Rome semble être le lieu propice au pourrissement sempiternel de ces êtres qui ne savent pas ce qu’ils sont, qui ils sont, ce qu’ils font, ce qu’ils doivent être, faire, penser, dire… Tout du long de ce film, Jep les observe jouer la comédie de leur non-vie, non pas avec cynisme, ou avec mépris moralisateur, mais avec un détachement sobre et réflexif. Après tout, ne fait-il pas partie de cette farce ? N’en est-il pas même l’acteur principal ? Bien difficile, au milieu de ce vacarme de paresse et d’inconséquence, de trouver la véritable beauté, la véritable étincelle qui saura rallumer le feu de la foi, la conviction de faire ce que l’on fait.

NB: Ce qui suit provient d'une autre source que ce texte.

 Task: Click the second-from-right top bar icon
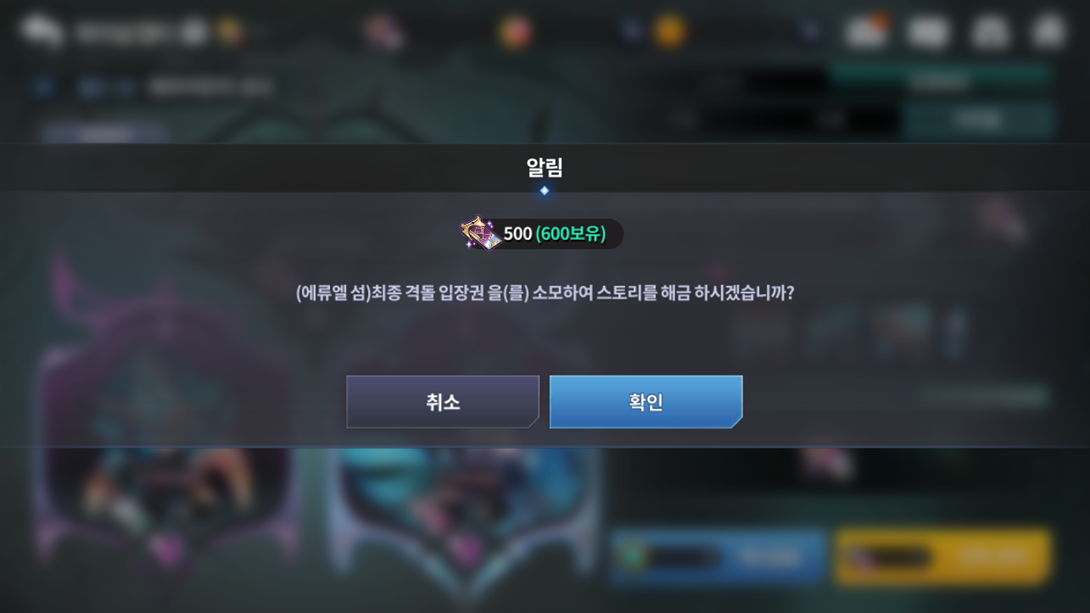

Pourtant, malgré cette peinture lucide et parfois lumineuse, "La Grande Bellezza" m’a relativement déçu par un certain nombre d’aspects. Hélas ! Je n’ai point compris un grand nombre de scènes, dont j’avais l’impression qu’elles n’apportaient rien, ou ne se rattachaient pas au reste. Je suis généralement mauvais pour trouver des sens cachés, donc il vaut mieux que je m’abstienne de commentaires qui flirteraient avec l’ineptie. De même, à part Jep, aucun personnage ne retient l’œil, l’intérêt, la sympathie… Ni les amis de Jep, ni Dadina, ni Ramona, ni le cardinal, ni Sœur Maria… Pourtant certains semblent relativement importants dans l’histoire, de ceux qui entourent Jep. Mais rien n’y fait : le seul intérêt de ce film (déjà conséquent, à défaut d’être sublime), c’est Jep et sa vision des choses.
Voir Rome et puis pourrir, donc. Tel me semble l’alpha et l’oméga de ce film.
Depuis plusieurs mois, le 6 sur SC semble être la note que j'attribue "par défaut" à ces films dont je sens qu'ils sont plus intelligents ou plus profonds que les autres, qui ne me déplaisent pas, mais qui ne m'exaltent pas non plus. Ainsi soit-il.